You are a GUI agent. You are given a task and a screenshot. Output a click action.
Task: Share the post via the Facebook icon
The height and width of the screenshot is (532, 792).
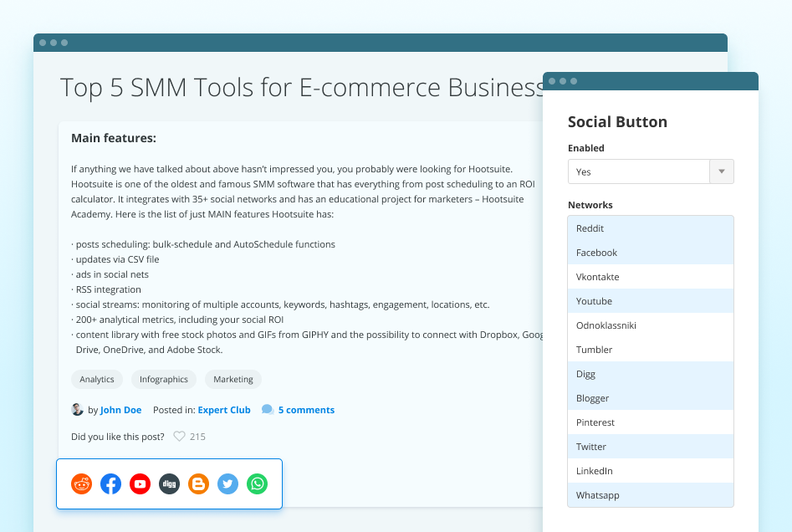110,483
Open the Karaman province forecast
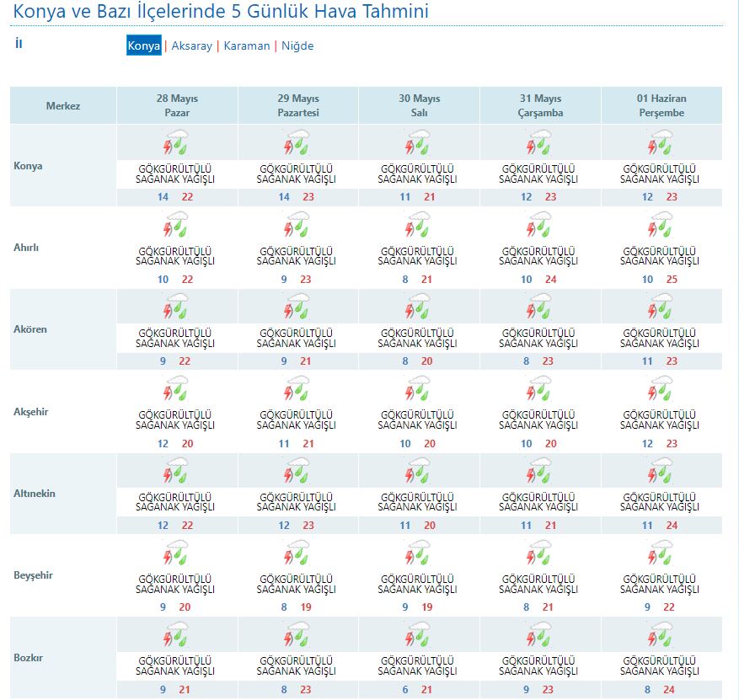Screen dimensions: 739x700 click(247, 46)
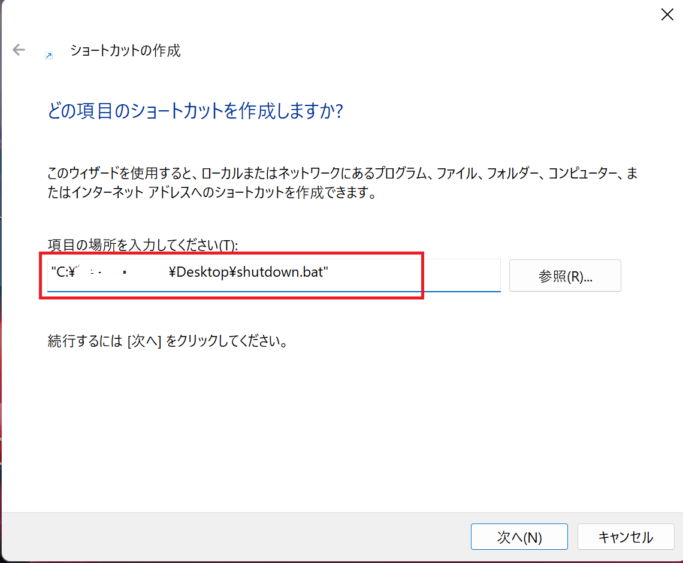Click the gray footer bar left of 次へ(N)
This screenshot has height=563, width=683.
coord(235,536)
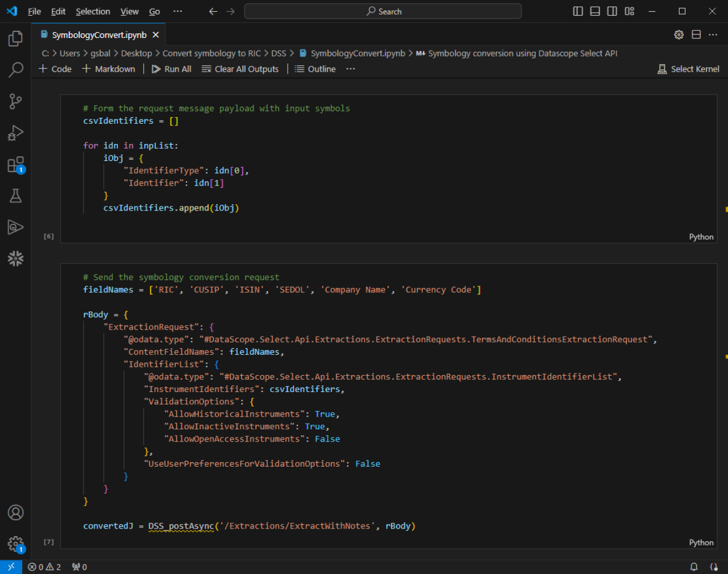Expand the DSS breadcrumb folder
The width and height of the screenshot is (728, 574).
coord(279,53)
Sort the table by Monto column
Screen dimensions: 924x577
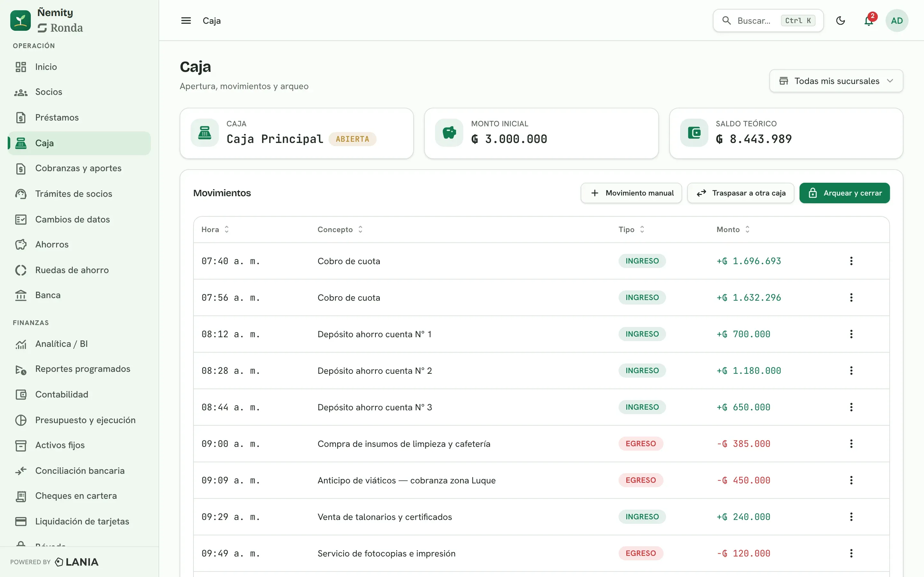(733, 229)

• [THE TASK] Each entry should appear again exactly as written, pictures excluded.

• [ANSWER AREA]
You are a GUI agent. You are given a task and a screenshot. Output a click action.
Task: Share the post via the Facebook icon
The height and width of the screenshot is (532, 792).
110,483
Open the Karaman province forecast
Screen dimensions: 739x700 click(247, 46)
Click the gray footer bar left of 次へ(N)
This screenshot has height=563, width=683.
coord(235,536)
Expand the DSS breadcrumb folder
The width and height of the screenshot is (728, 574).
coord(279,53)
Sort the table by Monto column
Screen dimensions: 924x577
(733, 229)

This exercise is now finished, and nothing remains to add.